Note, Ubuntu is the only OS currently supported primarily because controllers must be trained in headless mode on a server. I welcome any PRs and feedback for getting it installed on other OSs.

  1. Download and install Gazebo 8 (PRs welcome for Gazebo 9).
  2. From root directory of this project, sudo pip3 install -e .
  3. Confirm environment is operating successfully by running an evaluation for the included PID controller tuned for the Iris quadcopter used in the environment and referenced paper,
python3 -m gymfc.controllers.iris_pid_eval --env-id=AttFC_GyroErr-MotorVel_M4_Ep-v0

If your environment is installed successfully you should observe a plot that closely resembles this step response, PID Step Response

Development

It is recommended to run GymFC in headless mode (i.e. using gzserver) however during development and testing it may be desired to visually see the aircraft. You can do this by using the render OpenAI gym API call which will also start gzclient along side gzserver. For example when creating the environment use,

env = gym.make(env_id)
env.render()

GymFC Visualization Demo

Environments

Different environments are available depending on the capabilities of the flight control system. For example new ESCs contain sensors to provide telemetry including the velocity of the rotor which can be used as additional state in the environment. Environment naming format is [prefix]_[inputs]_M[actuator count]_[task type] where prefix=AttFC, Ep is episodic tasks, and Con is continuous tasks.

AttFC_GyroErr-MotorVel_M4_Ep-v0

This environment is an episodic task to learn attitude control of a quadcopter. At the beginning of each episode the quadcopter is at rest. A random angular velocity is sampled and the agent must achieve this target within 1 second.

Observation Space Box(7,) where 3 observations correspond to the angular velocity error for each axis in radians/second (i.e Ω* − Ω) in range [-inf, inf] and 4 observations correspond to the angular velocity of each rotor in range [-inf, inf].

Action Space Box(4,) corresponding to each PWM value to be sent to the ESC in the range [-1, 1].

Reward The error normalized between [-1, 0] representing how close the angular velocity is to the target calculated by -clip(sum(|Ω* − Ω |)/3Ω_max) where the clip function bounds the result to [-1, 0] and Ω_max is the initially error from when the target angular velocity is set.
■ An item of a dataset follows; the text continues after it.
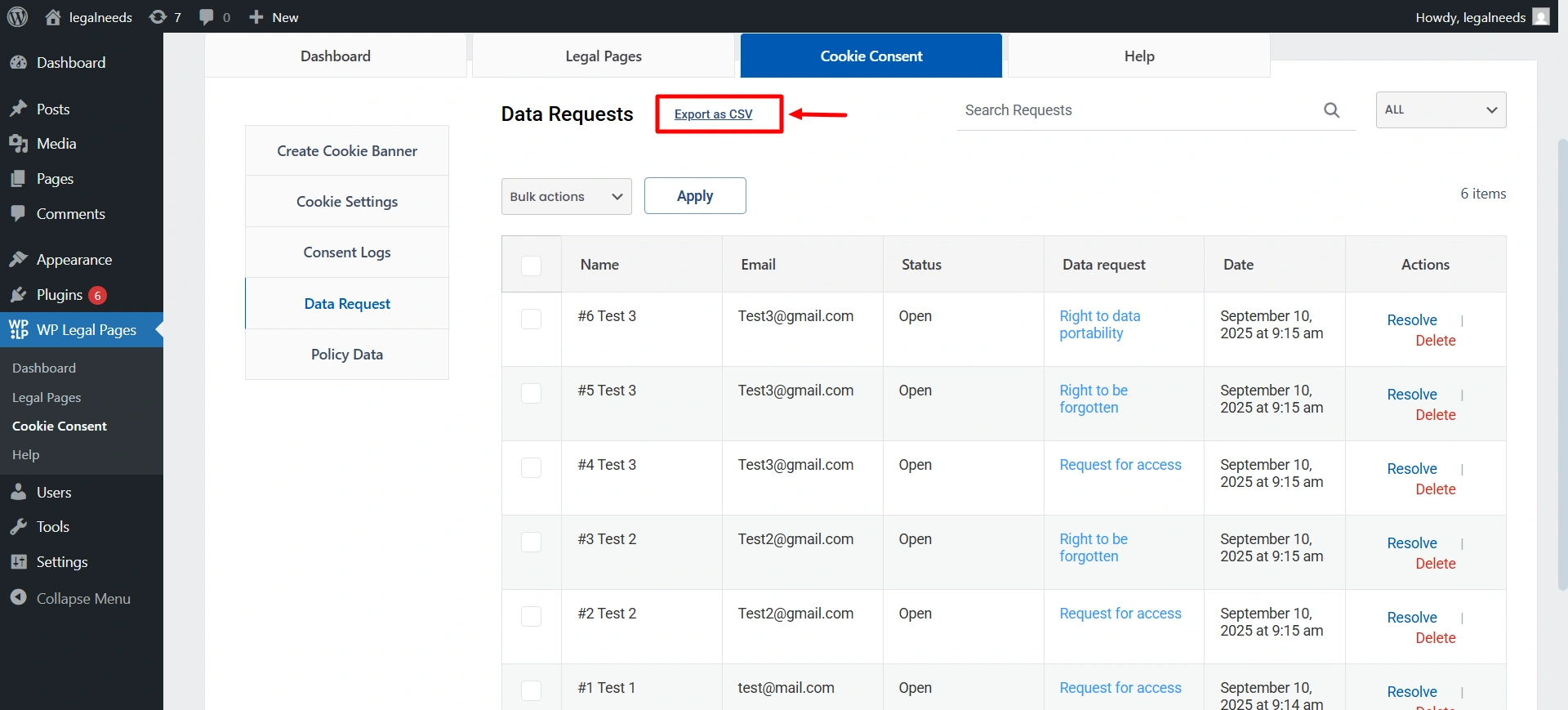Click the search magnifier icon
The width and height of the screenshot is (1568, 710).
pos(1331,110)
Note: In the referenced paper different memory sizes were tested, however for PPO it was found additional memory did not help. At the moment for research, debugging and testing purposes environments with different memory sizes are included and can be referenced by AttFC_GyroErr1-MotorVel_M4_Ep-v0 - AttFC_GyroErr10-MotorVel_M4_Ep-v0.

AttFC_GyroErr-MotorVel_M4_Con-v0

This environment is essentially the same as the episodic variant however it runs for 60 seconds and continually changes the target angular velocities randomly between [0.1, 1] seconds.

AttFC_GyroErr1_M4_Ep-v0 - AttFC_GyroErr10_M4_Ep-v0

This environment supports ESCs without telemetry and only relies on the gyro readings as environment observations. Preliminary testing has shown memory > 1 increases accuracy.